_Materials provided_
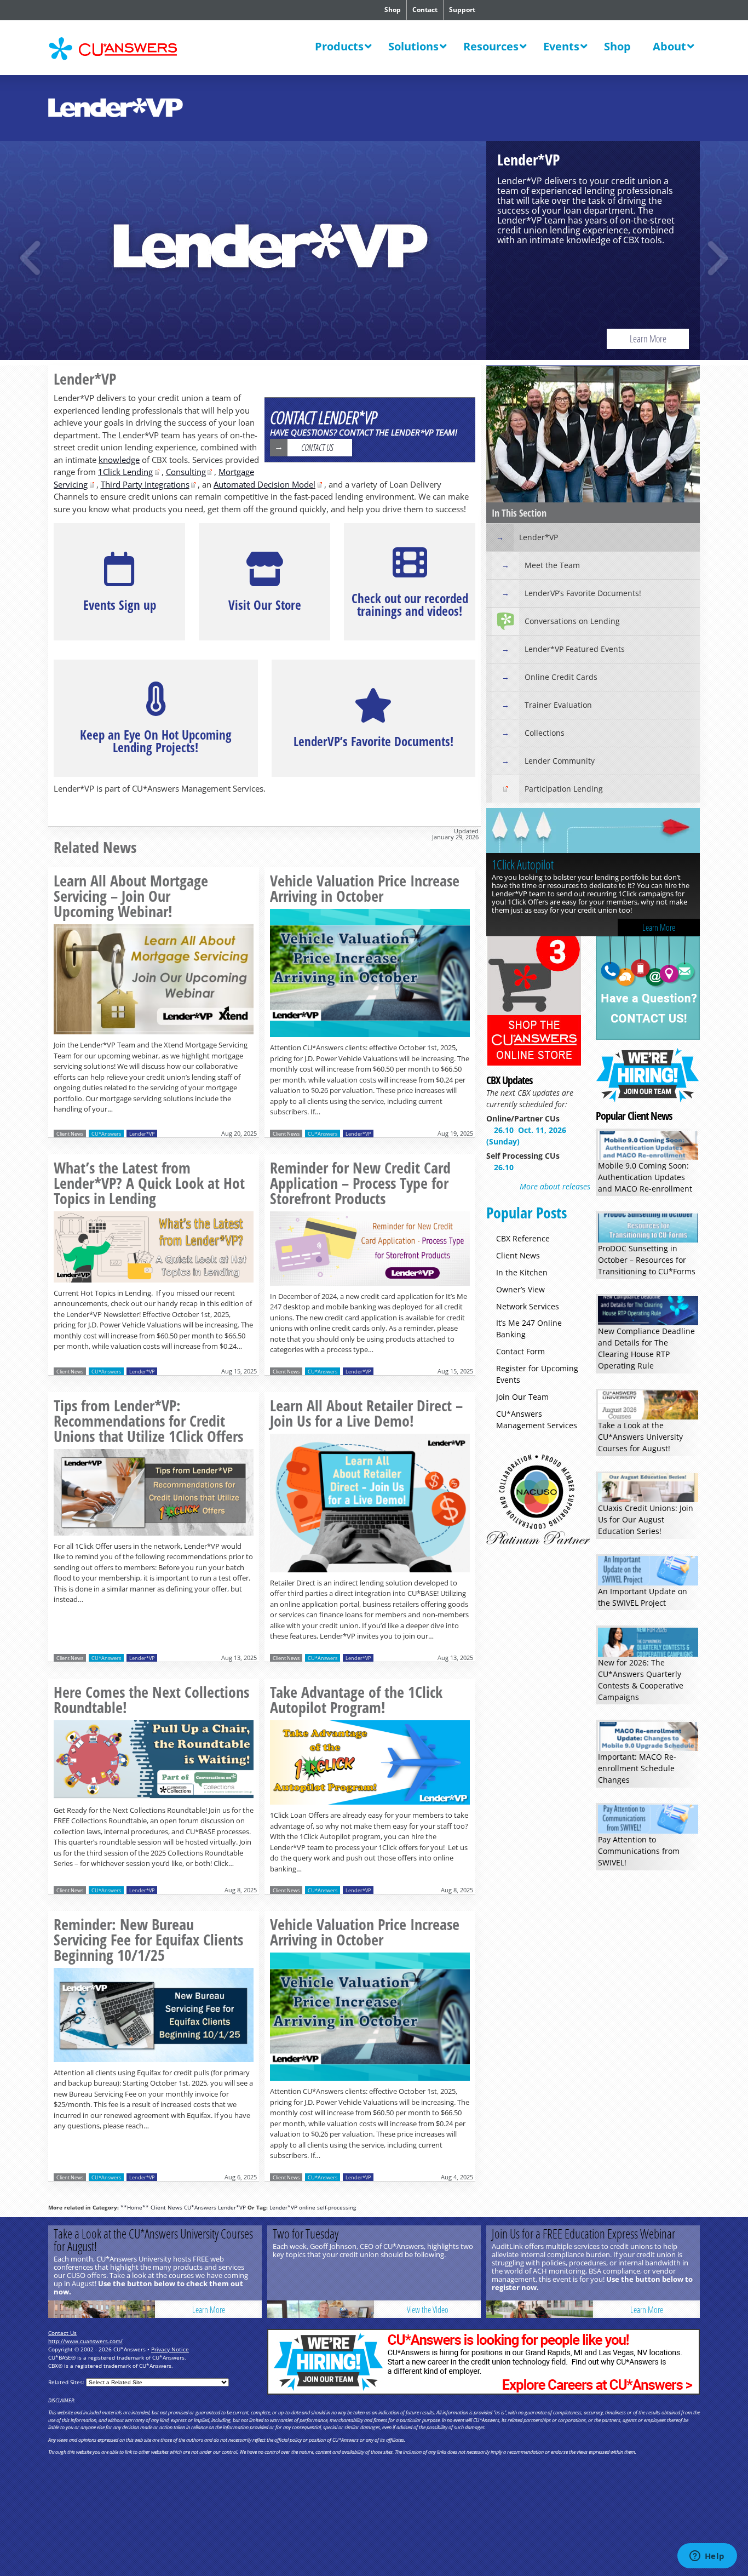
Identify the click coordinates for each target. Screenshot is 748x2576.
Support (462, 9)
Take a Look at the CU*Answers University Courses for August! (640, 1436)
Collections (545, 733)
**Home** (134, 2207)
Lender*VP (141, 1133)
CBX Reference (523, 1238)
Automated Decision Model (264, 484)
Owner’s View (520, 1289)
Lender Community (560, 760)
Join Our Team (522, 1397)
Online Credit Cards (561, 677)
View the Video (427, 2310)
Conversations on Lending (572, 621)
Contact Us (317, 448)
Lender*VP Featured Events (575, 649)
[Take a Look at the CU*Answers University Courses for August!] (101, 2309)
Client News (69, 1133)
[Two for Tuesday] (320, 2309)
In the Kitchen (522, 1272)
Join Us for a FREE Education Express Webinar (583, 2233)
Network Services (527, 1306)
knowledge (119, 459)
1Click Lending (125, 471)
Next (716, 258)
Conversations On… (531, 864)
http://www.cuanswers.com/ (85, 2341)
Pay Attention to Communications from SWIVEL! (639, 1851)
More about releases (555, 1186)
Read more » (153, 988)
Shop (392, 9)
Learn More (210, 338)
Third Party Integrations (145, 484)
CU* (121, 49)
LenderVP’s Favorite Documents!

_The problem_
For every line in the data above that holds "Look", return the line itself.

_Written reply_
Take a Look at the CU*Answers University Courses for August! (640, 1436)
[Take a Look at the CU*Answers University Courses for August!] (101, 2309)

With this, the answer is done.